Start of RECORDS
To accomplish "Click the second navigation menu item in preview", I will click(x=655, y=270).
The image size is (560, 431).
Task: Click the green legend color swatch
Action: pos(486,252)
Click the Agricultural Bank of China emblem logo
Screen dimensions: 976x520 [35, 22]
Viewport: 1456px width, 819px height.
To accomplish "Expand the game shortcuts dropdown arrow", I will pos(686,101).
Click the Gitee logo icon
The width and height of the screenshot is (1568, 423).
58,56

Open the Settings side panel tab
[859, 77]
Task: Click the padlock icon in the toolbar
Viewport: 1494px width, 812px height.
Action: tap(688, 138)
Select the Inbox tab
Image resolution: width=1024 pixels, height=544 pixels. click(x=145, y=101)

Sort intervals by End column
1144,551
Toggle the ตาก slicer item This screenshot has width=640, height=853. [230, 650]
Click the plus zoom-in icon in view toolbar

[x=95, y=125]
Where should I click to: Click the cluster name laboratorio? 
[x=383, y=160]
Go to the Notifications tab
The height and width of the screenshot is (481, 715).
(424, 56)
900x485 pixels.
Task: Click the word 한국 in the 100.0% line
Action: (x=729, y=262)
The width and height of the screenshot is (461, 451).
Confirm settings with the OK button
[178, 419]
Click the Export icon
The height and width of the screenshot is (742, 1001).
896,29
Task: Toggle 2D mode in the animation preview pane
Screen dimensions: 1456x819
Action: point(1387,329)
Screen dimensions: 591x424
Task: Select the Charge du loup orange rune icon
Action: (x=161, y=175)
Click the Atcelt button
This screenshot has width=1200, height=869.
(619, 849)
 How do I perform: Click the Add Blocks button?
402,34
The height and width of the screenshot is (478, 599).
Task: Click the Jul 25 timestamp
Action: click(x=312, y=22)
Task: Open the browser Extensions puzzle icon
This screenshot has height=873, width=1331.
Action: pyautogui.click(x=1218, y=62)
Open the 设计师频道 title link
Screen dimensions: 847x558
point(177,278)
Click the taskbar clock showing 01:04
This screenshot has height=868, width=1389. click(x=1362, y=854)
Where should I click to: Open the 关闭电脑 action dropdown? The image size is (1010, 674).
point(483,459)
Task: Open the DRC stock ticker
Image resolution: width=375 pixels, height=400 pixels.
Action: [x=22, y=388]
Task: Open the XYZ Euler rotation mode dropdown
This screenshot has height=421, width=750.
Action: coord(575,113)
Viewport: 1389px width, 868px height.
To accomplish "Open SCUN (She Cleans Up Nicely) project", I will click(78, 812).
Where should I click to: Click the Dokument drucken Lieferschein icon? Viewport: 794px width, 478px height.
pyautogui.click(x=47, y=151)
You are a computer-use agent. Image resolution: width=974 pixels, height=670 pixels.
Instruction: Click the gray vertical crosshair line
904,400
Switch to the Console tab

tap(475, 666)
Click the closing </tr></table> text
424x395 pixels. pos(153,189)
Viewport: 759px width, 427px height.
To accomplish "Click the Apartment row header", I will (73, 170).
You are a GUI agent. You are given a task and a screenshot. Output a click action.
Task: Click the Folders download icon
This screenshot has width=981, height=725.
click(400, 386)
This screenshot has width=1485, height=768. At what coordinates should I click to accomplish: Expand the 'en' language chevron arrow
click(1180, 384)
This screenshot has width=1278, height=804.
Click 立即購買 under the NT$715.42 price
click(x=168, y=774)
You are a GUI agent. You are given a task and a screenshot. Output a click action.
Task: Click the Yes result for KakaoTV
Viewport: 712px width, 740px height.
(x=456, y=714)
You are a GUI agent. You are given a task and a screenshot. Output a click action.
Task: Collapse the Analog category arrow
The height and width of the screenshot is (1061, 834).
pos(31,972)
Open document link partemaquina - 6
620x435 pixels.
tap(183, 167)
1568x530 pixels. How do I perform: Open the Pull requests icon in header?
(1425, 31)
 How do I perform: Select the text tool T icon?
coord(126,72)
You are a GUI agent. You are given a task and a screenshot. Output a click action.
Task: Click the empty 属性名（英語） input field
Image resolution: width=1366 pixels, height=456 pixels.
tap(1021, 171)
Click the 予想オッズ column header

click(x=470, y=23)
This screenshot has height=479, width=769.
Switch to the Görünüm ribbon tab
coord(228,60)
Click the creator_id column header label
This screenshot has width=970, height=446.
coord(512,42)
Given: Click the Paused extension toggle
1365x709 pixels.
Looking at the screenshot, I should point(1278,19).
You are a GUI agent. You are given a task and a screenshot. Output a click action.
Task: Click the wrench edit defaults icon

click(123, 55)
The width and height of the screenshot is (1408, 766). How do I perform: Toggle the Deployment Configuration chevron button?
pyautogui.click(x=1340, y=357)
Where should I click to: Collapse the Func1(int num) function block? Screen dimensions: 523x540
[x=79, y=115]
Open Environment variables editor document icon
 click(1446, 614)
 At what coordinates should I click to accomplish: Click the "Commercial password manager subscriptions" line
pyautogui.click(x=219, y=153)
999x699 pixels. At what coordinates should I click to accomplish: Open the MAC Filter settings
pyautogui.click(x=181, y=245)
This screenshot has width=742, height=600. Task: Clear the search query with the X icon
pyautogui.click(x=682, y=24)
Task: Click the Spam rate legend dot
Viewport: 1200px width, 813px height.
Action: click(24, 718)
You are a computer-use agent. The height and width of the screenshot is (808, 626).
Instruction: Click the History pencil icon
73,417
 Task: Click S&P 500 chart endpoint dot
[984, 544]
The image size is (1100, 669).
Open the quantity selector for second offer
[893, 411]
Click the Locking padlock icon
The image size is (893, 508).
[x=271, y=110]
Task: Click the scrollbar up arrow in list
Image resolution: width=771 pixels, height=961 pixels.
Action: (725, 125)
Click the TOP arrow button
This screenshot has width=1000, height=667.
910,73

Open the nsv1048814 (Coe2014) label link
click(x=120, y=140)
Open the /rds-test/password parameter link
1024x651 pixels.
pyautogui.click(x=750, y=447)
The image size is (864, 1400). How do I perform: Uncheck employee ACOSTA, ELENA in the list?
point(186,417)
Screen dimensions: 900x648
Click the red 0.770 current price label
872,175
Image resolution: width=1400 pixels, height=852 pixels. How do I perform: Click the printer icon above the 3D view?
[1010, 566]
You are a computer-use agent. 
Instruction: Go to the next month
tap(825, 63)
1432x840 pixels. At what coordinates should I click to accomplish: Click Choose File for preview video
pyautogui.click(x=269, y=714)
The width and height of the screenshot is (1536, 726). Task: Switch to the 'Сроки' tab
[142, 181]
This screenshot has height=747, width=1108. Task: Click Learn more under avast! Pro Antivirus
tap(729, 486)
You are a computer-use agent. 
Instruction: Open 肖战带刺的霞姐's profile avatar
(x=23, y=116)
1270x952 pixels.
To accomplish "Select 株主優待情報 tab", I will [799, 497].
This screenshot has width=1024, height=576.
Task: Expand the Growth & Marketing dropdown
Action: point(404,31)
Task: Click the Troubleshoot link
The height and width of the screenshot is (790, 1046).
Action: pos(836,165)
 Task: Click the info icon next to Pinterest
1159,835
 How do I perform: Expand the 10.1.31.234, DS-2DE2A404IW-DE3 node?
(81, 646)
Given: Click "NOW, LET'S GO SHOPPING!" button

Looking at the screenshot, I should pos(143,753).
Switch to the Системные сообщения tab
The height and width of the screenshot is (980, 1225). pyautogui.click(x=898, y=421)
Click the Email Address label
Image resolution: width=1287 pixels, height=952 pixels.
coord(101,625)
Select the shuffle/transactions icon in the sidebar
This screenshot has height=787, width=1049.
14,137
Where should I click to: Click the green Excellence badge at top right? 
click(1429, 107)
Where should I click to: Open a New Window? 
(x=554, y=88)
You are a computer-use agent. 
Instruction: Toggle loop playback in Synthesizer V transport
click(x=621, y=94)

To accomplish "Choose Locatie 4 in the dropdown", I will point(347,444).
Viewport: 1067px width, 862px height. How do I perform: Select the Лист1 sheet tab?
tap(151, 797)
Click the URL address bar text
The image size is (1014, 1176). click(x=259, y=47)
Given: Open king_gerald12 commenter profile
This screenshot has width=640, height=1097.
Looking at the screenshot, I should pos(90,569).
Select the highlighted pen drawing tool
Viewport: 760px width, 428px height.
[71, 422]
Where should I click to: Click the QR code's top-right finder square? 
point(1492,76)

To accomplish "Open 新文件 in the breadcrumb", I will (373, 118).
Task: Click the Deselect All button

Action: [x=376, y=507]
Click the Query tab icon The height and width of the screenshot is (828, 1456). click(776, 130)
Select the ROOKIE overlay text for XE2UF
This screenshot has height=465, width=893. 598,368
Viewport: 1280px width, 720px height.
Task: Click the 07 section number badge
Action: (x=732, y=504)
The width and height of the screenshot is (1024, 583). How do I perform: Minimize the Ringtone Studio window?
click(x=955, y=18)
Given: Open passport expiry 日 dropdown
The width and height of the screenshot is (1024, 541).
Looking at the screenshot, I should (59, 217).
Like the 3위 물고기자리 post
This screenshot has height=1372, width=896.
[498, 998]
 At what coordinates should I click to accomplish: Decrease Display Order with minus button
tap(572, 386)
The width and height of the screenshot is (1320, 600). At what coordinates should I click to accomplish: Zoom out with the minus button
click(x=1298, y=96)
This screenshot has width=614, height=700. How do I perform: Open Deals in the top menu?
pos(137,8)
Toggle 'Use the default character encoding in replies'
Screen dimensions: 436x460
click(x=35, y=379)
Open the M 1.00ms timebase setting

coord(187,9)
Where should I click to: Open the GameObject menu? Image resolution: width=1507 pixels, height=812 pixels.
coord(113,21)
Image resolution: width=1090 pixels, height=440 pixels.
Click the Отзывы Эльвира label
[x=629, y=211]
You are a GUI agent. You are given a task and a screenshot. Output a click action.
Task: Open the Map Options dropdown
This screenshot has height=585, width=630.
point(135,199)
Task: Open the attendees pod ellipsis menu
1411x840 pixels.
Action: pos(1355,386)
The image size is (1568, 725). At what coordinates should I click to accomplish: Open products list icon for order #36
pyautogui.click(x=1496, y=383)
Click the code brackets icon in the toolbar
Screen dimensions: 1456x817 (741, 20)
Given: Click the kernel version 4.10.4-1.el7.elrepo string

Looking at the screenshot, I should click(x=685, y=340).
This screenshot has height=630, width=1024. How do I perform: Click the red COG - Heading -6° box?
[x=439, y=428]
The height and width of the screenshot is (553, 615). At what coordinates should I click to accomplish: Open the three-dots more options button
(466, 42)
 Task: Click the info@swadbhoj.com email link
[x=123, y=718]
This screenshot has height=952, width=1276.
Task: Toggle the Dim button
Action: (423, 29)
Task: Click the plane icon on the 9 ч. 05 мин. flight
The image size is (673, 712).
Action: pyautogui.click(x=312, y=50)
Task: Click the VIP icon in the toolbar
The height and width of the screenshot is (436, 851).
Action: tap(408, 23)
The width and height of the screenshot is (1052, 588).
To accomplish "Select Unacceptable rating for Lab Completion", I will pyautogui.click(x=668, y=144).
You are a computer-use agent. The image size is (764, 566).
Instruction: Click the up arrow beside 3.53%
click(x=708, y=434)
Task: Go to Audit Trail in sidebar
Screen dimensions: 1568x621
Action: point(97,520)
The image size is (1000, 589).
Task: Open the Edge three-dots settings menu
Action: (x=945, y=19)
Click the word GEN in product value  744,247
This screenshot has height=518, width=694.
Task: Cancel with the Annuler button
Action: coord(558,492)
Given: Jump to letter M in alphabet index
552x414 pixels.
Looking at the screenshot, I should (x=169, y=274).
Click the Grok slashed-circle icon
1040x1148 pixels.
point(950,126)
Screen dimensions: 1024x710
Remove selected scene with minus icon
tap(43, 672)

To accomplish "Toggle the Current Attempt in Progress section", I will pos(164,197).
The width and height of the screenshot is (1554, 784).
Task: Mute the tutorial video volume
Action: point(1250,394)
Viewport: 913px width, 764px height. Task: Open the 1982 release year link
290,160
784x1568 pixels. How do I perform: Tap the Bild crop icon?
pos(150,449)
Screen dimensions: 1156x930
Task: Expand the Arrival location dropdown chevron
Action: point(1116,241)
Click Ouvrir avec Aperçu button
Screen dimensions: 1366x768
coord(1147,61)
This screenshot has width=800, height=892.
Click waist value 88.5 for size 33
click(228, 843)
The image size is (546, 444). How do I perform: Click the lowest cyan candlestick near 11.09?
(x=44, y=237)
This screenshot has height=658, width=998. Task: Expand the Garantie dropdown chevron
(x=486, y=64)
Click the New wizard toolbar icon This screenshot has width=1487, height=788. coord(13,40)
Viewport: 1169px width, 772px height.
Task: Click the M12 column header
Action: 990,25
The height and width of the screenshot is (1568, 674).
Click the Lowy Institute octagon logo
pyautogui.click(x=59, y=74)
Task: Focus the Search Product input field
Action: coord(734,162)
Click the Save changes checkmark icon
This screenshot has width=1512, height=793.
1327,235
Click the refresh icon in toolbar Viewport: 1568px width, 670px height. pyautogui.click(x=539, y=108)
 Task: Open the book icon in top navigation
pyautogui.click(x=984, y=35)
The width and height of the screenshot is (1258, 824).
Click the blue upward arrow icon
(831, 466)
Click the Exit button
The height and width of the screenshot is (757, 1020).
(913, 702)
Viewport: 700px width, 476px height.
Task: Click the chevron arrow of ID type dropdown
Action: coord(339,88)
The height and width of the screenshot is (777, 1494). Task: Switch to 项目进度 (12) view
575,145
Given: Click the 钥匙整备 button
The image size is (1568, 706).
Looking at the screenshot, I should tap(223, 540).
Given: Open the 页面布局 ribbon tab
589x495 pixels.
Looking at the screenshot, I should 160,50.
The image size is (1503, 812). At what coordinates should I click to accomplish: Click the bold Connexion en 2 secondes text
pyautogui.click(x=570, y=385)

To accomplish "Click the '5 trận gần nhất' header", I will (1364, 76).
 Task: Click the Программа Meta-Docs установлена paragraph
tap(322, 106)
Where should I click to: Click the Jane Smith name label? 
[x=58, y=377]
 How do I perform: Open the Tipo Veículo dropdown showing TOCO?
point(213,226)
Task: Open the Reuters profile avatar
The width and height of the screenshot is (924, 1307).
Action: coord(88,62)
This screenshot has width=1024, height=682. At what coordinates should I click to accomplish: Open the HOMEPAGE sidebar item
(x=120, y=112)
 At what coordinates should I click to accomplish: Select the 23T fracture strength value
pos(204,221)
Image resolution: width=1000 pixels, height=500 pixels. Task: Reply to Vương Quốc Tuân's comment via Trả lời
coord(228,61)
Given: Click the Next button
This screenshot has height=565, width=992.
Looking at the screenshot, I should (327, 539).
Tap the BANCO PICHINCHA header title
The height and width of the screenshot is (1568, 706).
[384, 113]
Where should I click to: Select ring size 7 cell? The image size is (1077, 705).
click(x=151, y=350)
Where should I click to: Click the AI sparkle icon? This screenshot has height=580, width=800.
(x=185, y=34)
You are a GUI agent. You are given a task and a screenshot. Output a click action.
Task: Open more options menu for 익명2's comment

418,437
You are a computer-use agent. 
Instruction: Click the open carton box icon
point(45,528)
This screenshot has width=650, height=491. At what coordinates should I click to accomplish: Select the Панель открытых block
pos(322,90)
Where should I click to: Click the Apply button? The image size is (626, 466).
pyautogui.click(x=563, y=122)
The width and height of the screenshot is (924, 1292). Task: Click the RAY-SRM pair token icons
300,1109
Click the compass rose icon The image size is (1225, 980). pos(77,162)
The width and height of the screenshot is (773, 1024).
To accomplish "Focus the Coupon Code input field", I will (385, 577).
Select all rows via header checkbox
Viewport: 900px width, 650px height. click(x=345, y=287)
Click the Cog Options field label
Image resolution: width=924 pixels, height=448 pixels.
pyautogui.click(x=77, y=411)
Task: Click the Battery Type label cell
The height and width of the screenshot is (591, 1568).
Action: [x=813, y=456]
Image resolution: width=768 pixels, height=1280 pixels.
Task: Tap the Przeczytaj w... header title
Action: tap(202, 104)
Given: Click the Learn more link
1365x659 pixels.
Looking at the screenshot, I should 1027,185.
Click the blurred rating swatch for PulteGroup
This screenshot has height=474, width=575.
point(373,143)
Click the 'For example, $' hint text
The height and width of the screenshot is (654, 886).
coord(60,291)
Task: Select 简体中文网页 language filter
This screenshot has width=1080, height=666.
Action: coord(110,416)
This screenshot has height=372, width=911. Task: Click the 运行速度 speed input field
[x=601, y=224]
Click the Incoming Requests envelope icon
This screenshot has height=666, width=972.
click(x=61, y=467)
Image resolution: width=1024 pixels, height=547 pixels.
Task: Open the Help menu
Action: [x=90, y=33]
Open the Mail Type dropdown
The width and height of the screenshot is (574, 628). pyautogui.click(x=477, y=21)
End of RECORDS
YOUR ASSIGNMENT -> From the records above, copy out the line with "Task: Click the Battery Type label cell", the line with "Click the Incoming Requests envelope icon", and every line between them, word for word.

YOUR RESPONSE ->
Task: Click the Battery Type label cell
The height and width of the screenshot is (591, 1568).
Action: [x=813, y=456]
Image resolution: width=768 pixels, height=1280 pixels.
Task: Tap the Przeczytaj w... header title
Action: tap(202, 104)
Given: Click the Learn more link
1365x659 pixels.
Looking at the screenshot, I should 1027,185.
Click the blurred rating swatch for PulteGroup
This screenshot has height=474, width=575.
point(373,143)
Click the 'For example, $' hint text
The height and width of the screenshot is (654, 886).
coord(60,291)
Task: Select 简体中文网页 language filter
This screenshot has width=1080, height=666.
Action: coord(110,416)
This screenshot has height=372, width=911. Task: Click the 运行速度 speed input field
[x=601, y=224]
Click the Incoming Requests envelope icon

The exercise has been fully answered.